▽

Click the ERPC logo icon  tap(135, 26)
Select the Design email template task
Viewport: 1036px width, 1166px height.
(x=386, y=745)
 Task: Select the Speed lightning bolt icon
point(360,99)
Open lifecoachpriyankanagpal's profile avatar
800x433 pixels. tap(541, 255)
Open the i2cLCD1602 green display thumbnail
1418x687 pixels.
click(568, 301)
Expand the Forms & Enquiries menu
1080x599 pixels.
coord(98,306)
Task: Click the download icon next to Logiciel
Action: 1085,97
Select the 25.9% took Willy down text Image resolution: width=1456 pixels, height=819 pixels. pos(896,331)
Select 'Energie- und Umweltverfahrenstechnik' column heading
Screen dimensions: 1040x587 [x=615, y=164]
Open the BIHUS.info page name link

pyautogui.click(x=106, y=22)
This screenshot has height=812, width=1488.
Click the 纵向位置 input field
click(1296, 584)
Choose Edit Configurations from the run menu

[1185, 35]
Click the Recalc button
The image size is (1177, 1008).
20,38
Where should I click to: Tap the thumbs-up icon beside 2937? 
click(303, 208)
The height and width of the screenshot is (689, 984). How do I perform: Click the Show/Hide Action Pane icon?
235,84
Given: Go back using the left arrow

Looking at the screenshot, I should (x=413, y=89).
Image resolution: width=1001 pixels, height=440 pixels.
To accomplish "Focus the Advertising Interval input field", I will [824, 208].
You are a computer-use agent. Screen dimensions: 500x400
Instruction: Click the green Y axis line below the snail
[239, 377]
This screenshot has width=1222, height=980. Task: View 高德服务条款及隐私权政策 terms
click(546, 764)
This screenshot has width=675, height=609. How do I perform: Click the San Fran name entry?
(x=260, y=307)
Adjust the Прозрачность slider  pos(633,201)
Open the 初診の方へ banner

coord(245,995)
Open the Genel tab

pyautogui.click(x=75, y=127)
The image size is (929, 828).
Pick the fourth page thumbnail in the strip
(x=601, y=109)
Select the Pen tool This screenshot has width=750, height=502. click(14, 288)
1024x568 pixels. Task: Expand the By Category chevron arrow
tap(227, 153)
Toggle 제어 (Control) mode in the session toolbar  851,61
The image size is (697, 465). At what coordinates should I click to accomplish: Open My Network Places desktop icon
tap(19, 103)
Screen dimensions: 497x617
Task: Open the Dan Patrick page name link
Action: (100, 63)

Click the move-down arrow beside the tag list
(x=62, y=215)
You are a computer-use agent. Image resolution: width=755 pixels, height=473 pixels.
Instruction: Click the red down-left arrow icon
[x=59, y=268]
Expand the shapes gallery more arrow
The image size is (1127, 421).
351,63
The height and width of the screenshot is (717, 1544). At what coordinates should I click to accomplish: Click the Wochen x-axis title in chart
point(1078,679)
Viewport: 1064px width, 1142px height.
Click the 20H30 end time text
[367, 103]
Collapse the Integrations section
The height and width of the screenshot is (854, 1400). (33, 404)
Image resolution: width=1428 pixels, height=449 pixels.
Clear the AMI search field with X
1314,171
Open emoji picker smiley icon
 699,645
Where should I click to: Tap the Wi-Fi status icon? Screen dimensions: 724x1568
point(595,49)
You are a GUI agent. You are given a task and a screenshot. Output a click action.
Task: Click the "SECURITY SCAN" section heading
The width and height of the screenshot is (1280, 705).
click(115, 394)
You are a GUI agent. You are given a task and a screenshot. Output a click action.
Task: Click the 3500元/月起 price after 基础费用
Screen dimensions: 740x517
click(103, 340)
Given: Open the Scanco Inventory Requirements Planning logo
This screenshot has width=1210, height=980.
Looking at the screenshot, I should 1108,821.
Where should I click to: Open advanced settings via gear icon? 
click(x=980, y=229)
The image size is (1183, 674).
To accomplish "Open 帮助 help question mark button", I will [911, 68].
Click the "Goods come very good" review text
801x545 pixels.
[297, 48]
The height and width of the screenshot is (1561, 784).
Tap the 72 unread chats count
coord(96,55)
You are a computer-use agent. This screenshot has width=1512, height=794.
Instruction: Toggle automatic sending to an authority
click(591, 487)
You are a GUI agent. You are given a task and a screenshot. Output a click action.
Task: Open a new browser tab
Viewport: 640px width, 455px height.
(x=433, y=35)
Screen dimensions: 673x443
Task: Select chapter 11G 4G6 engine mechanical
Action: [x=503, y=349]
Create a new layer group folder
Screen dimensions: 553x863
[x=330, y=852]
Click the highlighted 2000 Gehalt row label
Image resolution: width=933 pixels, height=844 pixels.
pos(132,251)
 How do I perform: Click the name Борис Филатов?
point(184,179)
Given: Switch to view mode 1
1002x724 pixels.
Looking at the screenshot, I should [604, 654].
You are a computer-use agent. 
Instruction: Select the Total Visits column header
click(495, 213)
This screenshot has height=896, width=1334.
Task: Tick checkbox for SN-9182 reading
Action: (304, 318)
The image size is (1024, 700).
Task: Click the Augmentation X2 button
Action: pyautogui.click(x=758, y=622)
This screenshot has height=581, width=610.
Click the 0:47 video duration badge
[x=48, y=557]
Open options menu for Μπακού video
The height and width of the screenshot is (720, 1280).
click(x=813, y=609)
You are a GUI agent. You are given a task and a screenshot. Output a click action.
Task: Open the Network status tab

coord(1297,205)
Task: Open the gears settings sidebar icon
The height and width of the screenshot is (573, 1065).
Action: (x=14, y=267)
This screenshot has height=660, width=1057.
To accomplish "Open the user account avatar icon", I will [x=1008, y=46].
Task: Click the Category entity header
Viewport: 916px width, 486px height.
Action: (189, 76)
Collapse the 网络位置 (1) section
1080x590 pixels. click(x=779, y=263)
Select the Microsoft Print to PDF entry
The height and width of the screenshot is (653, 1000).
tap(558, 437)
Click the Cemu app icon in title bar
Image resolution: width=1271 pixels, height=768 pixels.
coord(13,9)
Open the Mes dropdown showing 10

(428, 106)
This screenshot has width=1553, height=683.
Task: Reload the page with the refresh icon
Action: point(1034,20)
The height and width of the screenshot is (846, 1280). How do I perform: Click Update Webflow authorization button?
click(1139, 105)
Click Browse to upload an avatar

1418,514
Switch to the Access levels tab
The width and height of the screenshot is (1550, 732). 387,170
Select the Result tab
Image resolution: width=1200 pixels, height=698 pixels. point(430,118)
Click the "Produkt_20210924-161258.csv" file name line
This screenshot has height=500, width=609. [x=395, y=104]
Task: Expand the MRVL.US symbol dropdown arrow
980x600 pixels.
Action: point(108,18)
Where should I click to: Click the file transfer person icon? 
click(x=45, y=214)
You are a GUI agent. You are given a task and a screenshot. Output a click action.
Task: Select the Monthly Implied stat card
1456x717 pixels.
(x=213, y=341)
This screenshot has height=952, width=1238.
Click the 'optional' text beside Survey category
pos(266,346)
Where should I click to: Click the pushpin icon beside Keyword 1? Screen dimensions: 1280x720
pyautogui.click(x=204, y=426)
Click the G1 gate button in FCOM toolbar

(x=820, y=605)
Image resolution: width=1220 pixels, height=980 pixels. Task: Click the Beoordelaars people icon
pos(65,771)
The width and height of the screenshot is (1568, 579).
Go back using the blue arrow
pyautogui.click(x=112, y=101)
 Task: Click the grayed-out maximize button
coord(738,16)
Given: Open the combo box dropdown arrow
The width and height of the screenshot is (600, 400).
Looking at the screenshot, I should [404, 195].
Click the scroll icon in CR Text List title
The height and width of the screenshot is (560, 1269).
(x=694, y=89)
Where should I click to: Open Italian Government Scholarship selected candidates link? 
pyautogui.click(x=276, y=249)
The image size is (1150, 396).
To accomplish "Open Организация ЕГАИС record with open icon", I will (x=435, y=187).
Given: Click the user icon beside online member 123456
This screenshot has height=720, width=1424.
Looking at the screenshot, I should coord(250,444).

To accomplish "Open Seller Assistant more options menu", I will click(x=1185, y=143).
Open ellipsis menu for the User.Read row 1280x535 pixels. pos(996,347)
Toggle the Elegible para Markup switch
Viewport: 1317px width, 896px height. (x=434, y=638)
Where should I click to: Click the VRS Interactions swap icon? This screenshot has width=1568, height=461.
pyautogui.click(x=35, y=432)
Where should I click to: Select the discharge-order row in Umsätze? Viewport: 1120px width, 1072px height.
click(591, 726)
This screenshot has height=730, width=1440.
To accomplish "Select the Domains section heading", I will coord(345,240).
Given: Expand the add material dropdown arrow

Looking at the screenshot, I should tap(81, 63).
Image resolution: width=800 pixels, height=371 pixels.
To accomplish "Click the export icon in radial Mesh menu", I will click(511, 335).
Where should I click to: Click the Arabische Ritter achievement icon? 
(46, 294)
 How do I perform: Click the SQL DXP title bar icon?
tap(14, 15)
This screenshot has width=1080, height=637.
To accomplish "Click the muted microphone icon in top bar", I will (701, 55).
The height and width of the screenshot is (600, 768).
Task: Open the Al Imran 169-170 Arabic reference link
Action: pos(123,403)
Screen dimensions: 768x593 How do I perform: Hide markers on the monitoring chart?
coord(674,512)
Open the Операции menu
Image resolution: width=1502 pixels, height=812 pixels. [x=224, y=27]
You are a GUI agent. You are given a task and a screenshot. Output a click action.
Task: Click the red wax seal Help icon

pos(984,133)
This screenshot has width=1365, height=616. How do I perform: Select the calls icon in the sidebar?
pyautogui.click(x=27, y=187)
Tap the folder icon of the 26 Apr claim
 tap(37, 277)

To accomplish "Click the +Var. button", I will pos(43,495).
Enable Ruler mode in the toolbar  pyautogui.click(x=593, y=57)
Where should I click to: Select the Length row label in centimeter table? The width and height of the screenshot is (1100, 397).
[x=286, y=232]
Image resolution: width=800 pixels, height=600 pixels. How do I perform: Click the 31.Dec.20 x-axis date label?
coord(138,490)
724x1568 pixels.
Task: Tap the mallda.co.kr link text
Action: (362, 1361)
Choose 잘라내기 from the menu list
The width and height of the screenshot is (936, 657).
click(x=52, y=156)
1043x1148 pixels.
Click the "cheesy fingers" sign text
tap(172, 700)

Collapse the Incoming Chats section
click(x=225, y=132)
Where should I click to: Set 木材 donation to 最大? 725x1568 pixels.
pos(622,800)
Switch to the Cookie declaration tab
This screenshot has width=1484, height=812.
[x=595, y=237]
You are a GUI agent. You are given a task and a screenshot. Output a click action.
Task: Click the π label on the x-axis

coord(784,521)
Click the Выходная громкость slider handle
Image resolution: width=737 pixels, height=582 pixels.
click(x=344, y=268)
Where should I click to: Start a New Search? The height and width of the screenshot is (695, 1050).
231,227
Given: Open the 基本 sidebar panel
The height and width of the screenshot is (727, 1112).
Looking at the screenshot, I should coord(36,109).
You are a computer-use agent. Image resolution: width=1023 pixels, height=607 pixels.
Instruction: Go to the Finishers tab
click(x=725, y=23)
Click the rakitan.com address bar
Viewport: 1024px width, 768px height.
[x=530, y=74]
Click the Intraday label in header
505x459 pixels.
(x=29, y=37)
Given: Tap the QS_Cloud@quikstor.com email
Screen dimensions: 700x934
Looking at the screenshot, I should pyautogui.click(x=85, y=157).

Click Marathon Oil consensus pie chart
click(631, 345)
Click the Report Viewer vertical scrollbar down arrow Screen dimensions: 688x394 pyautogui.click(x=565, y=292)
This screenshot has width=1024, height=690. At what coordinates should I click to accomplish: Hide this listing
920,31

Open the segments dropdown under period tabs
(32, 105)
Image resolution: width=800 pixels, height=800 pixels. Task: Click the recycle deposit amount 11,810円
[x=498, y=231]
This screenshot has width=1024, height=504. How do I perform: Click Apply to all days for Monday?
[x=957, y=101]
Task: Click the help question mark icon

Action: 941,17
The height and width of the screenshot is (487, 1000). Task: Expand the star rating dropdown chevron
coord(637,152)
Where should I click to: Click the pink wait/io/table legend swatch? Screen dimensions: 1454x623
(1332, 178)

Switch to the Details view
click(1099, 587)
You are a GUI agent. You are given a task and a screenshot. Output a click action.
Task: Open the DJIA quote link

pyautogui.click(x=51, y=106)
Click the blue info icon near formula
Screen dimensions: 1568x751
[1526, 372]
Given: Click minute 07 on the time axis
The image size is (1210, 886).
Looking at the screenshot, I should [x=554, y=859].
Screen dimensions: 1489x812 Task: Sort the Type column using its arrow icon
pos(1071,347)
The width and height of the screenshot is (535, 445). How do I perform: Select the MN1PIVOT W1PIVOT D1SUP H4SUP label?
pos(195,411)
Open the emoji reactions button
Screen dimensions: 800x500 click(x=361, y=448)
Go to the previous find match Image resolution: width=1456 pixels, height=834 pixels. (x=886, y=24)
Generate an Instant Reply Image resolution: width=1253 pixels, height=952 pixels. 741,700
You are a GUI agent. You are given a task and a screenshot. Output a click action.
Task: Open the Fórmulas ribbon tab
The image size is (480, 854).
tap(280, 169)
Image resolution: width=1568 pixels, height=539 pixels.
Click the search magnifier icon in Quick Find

△

> TASK TO CARRY OUT
Your answer should be a single number: the count of lines in the entries that hold the string "email".

> SOLUTION FOR THIS PROBLEM
2